* **SET TASK**
Turn the lines of the records below into a JSON list of strings, one string per line, skipping blank lines. Leave the pictures out.

* **DATASET RECORDS**
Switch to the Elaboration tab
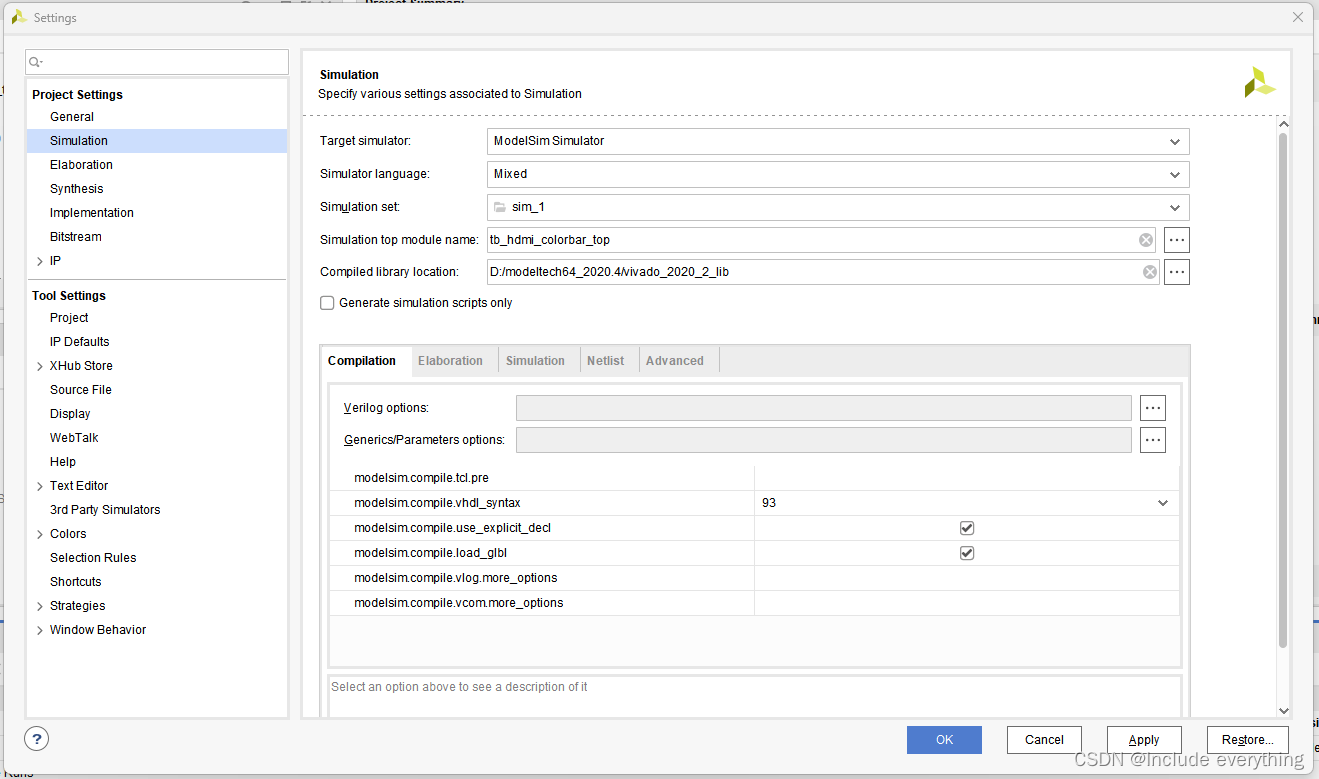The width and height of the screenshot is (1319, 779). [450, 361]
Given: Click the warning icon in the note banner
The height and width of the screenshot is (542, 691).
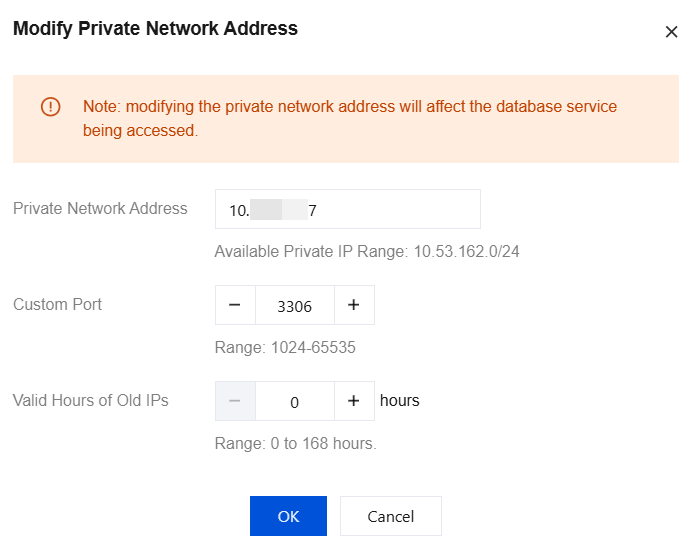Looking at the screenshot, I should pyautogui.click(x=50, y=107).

* **RESULT**
[
  "Switch to the Elaboration tab",
  "The width and height of the screenshot is (1319, 779). [450, 361]",
  "Given: Click the warning icon in the note banner",
  "The height and width of the screenshot is (542, 691).",
  "Looking at the screenshot, I should pyautogui.click(x=50, y=107)."
]